Necessary Condition Analysis: Type I Error, Power, and Over-Interpretation of Test Results. A Reply to a Comment on NCA. Commentary: Predicting the Significance of Necessity

Dul, Jan; van der Laan, Erwin; Kuik, Roelof; Karwowski, Maciej

doi:10.3389/fpsyg.2019.01493

GENERAL COMMENTARY article

Front. Psychol., 24 July 2019

Sec. Quantitative Psychology and Measurement

Volume 10 - 2019 | https://doi.org/10.3389/fpsyg.2019.01493

Necessary Condition Analysis: Type I Error, Power, and Over-Interpretation of Test Results. A Reply to a Comment on NCA. Commentary: Predicting the Significance of Necessity

This article is a commentary on:

Predicting the Significance of Necessity
1. Read original article

Jan Dul¹^*

Erwin van der Laan¹^†

Roelof Kuik¹

Maciej Karwowski²

¹Rotterdam School of Management, Erasmus University, Rotterdam, Netherlands
²Department of Historical and Educational Sciences, Institute of Psychology, University of Wrocław, Wrocław, Poland

A Commentary On
Predicting the Significance of Necessity

by Sorjonen, K., and Melin, B. (2019). Front. Psychol. 10:283. doi: 10.3389/fpsyg.2019.00283

We reply to Sorjonen and Melin (2019) article “Predicting the significance of necessity” that is a comment on a recently proposed statistical test for Necessary Condition Analysis (Dul et al., in press). Necessary Condition Analysis (NCA) is a method that draws a ceiling line on top of the data in an XY scatter plot (Dul, 2016). This line represents the level of X that is necessary but not sufficient for a given level of Y¹. The empty space above the line is the necessity effect size. The statistical test for NCA is a null hypothesis test that detects the randomness of the empty space. It is a permutation test² that produces an estimate of the p-value and “…is intended to answer the question: ‘Can the observed effect size be the result of random chance?' by responding: ‘Yes, but with probability smaller than p.”' (Dul et al., in press, p. 2). Dul et al. (in press) show by simulations and by referring to a mathematical proof that the test is valid for identifying randomness, hence for helping researchers to avoid type I error (rejecting the null hypothesis when the null is true).

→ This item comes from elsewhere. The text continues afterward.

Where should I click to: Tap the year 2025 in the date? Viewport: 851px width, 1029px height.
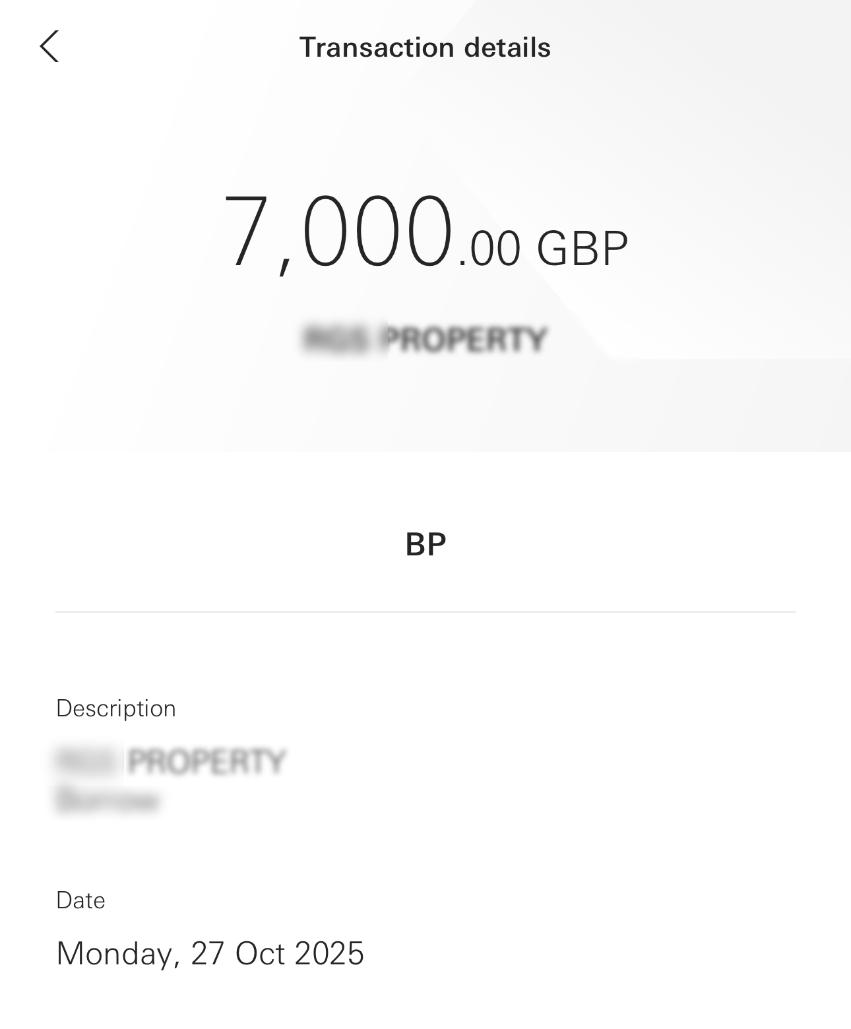pos(329,954)
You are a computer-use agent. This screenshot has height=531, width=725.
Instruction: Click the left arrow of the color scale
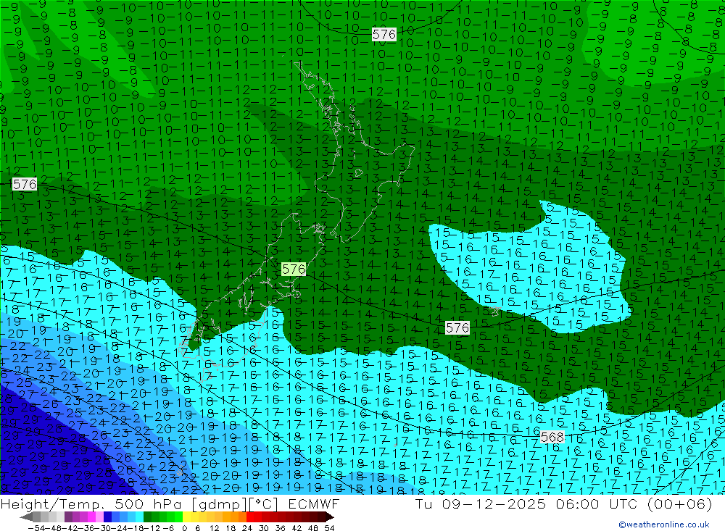tap(26, 517)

Sorjonen and Melin (2019) comment on this test aims to give “indications of the power of the method as well as risk for type 1-errors.” (Sorjonen and Melin, 2019, p. 2). They use simulations with different true alternative hypotheses: H1 when there is a necessity effect (upper left corner is empty), H2 when there is a necessity effect and a sufficiency effect (the upper left corner is empty and the lower right corner is empty), and H3 when there is a sufficiency effect (lower right corner is empty). Inspection of the simulation results indeed shows (again) that when all effect sizes are zero (null is true) the test for NCA correctly identifies randomness. Sorjonen and Melin (2019) seem to acknowledge this quality of the test for NCA: “Without any true population sufficiency effect, NCA did not seem to result in more type 1-errors than expected, i.e., 5%” (p. 5), at least for the case that the necessity effect is also absent (ensuring that the null is true). The simulation results also show (for the first time) that the test has high power (rejecting the null when the alternative is true): When an alternative is true the test correctly identifies non-randomness. Hence, the simulations show that the statistical test for NCA is not only valid regarding type I error but has also high power.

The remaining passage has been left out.